When Fibromyalgia Syndrome (FMS) is the topic, whether you’re brand new to the illness or you’ve had it awhile, the question of whether to take prescription drugs to ease your symptoms often comes up and you have to make an important personal choice.
Within the last couple of years, a number of drugs designed to specifically treat Fibromyalgia have been approved: Lyrica, Cymbalta and now Savella. Each one addresses symptom relief from a slightly different perspective and chemical approach. Some people react well to these prescription drugs; other people, not so much.
WARNING: When a drug fails, it’s you who pays the price.
A Google search of this topic can provide lots of information. Pay special attention to the warnings, drug side effects and possible drug interactions that are mentioned. Now, at that point, you will probably begin wondering:
- What if I don’t do well on this drug that they say is so great?

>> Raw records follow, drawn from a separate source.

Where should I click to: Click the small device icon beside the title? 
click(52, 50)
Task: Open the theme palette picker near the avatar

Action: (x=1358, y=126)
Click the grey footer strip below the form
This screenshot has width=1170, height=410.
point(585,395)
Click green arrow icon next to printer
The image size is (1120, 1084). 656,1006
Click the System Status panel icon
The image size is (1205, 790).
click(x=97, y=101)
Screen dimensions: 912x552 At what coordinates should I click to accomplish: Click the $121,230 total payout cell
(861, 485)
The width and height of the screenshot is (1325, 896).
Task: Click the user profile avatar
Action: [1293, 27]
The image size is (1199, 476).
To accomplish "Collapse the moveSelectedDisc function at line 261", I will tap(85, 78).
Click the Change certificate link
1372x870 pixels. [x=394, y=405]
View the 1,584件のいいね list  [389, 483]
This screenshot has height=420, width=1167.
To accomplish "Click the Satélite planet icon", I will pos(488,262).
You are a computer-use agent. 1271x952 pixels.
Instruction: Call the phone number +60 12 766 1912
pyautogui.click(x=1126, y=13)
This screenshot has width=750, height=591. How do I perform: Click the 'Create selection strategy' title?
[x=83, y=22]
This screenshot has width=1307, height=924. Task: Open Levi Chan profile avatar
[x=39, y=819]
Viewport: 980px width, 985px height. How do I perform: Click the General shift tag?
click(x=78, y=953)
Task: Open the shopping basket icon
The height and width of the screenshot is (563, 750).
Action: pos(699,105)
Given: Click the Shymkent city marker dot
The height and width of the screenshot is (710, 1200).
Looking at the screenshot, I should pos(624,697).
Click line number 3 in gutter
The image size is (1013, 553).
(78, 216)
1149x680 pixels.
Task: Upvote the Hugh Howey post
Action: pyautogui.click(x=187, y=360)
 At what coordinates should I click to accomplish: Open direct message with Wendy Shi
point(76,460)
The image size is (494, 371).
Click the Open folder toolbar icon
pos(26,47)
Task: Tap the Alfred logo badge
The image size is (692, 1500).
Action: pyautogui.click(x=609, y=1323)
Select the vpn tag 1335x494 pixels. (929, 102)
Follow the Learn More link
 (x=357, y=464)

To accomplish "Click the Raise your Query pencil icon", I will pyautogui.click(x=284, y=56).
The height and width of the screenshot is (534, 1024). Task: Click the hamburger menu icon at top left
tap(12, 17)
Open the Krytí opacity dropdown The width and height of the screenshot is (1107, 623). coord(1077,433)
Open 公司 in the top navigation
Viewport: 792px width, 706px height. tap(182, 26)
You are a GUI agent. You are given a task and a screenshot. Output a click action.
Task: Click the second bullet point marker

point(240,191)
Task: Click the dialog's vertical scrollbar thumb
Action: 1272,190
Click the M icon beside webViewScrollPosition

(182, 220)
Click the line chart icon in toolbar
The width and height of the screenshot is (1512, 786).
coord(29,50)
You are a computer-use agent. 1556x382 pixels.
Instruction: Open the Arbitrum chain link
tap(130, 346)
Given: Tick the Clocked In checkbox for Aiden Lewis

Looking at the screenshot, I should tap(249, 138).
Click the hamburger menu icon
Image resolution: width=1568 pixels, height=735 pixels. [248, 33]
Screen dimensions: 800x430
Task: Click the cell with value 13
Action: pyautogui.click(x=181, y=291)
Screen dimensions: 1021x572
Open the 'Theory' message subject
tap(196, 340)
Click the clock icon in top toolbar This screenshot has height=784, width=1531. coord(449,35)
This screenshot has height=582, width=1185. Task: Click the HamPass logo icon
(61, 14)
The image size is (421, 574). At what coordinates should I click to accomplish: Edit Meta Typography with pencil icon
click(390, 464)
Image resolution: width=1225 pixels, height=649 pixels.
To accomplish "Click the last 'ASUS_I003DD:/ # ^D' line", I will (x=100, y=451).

- What if it causes a secondary symptom and I’m forced to take another drug to combat that one, too?
- What if my body breaks out in hives or I faint on the floor?
- What if I gain 50 or 100 pounds of extra weight?
- When and if the drug fails me miserably, who pays the price? Who will be there to pick up the pieces of my shattered life and health?
With a little research you’ll realize that there are some big risks in taking prescription drugs for health problems, but particularly for Fibromyalgia. It’s such a complicated illness and there are so many symptoms to address. No one has invented a magic pill.
Fibromyalgia symptoms can be especially tough to conquer because of the high volume of symptoms. Simply trying to manage them could mean that you end up taking quite a few drugs. But, hold on. Taking multiple drugs puts you at an increased risk of 1) any one prescription going against your body (e.g. causing a side effect) or 2) a dangerous, negative interaction with other compounds.
Instead, lower your risk by seeking out alternative means of getting well, either as stand-alone health approaches or as adjunct, add-on techniques. Example: using Tai Chi to manage stress and help you recondition your body.
There are some distinct advantages in seeking out non-traditional doctors, therapists, health practitioners, nutritional advisors and the like for Fibromyalgia. Usually, if the type of alternative medical healthcare that a practitioner offers you doesn’t work, it just doesn’t work and you find out quickly. That means normally you don’t have to spend exorbitant amounts of money or time loading up on a high-powered drug only to find out that your body reacts badly to it!
Take the time to check out several alternative therapies and protocols. Many of them are based to some extent on thousands of years of Eastern medical practices and philosophies. They can be varied in approach, methods and results. Some are truly outstanding and bring people with Fibromyalgia and related conditions lots of symptom relief.